Municipales 2026 : Un tirage au sort pour une liste ?
Stéphane Lenfant, vice-président du conseil départemental d’Ille-et-Vilaine, brigue de nouveau le fauteuil de maire à Noyal-sur-Vilaine pour les municipales de 2026 après deux échecs en 2014 et 2020. Angoulême Collectif a tiré au sort 350 foyers pour expliquer sa démarche, mais seulement une personne a accepté de rejoindre la liste, bien loin de l’objectif de dix.
Il brigue de nouveau le poste de maire. Après deux échecs en 2014 et 2020, Stéphane Lenfant relance sa campagne pour les élections municipales de 2026 à Noyal-sur-Vilaine, commune située à l’est de Rennes. Pour composer sa liste, le vice-président du conseil départemental d’Ille-et-Vilaine a décidé d’innover en réservant dix places à des habitants de la commune choisis par tirage au sort. « On retrouve souvent sur les listes des personnes issues du même cercle d’affinités, souligne l’élu de gauche. On souhaite cette fois élargir la liste pour qu’elle soit la plus diverse et représentative possible en proposant à des personnes éloignées de la vie politique locale ou qui ne se sentent pas légitimes de s’engager de nous rejoindre. »

_À faire_. Reproduisez à l'identique le passage du texte sur les municipales de 2026 commençant à « Municipales 2026 : Un » et se terminant à « l’objectif de dix. ». Les lignes n'ont aucun rapport avec le texte sur les municipales de 2026.

_Lignes répertoriées_.
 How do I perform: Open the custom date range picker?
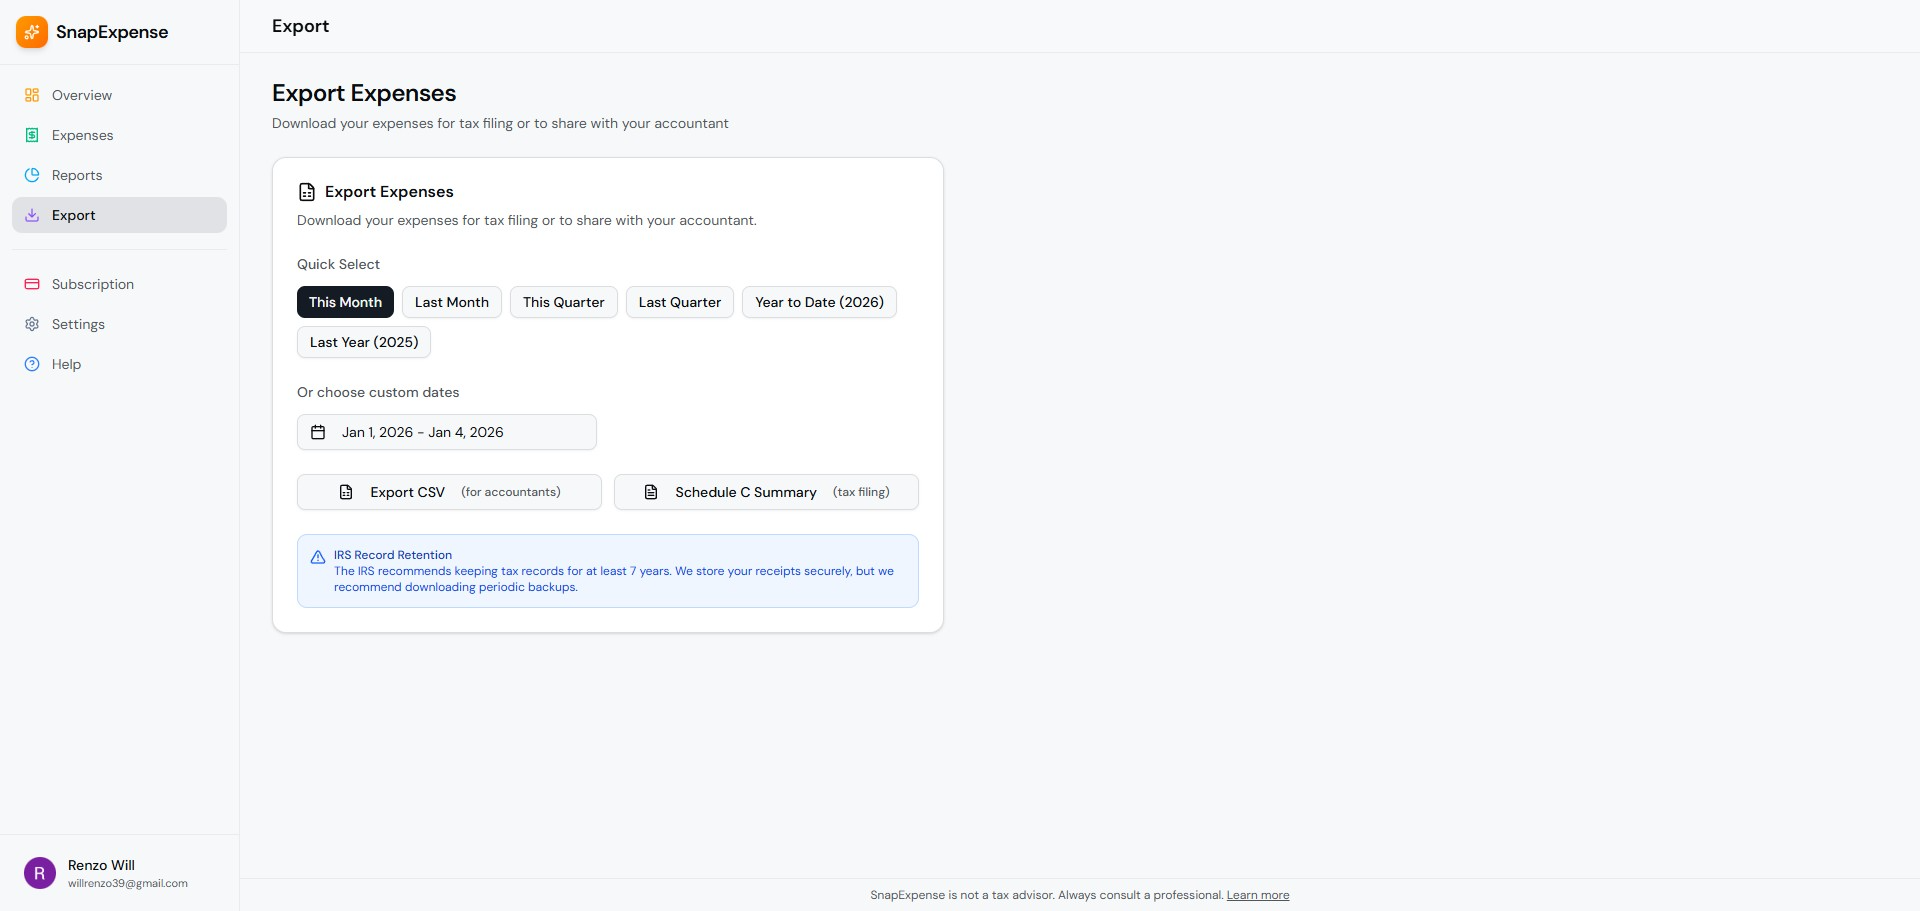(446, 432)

...

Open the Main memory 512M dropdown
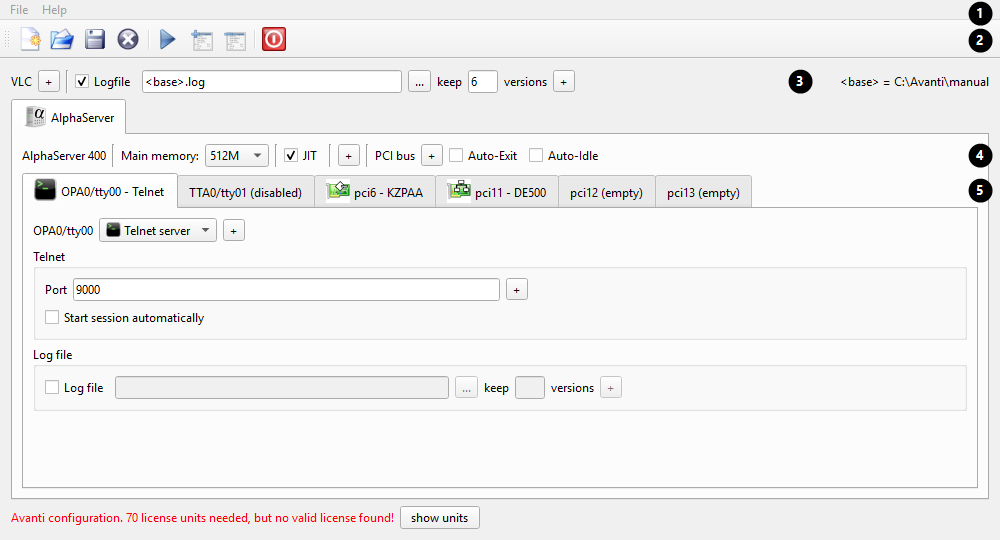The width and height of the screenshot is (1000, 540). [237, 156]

_Résultat_.
Municipales 2026 : Un tirage au sort pour une liste ?
Stéphane Lenfant, vice-président du conseil départemental d’Ille-et-Vilaine, brigue de nouveau le fauteuil de maire à Noyal-sur-Vilaine pour les municipales de 2026 après deux échecs en 2014 et 2020. Angoulême Collectif a tiré au sort 350 foyers pour expliquer sa démarche, mais seulement une personne a accepté de rejoindre la liste, bien loin de l’objectif de dix.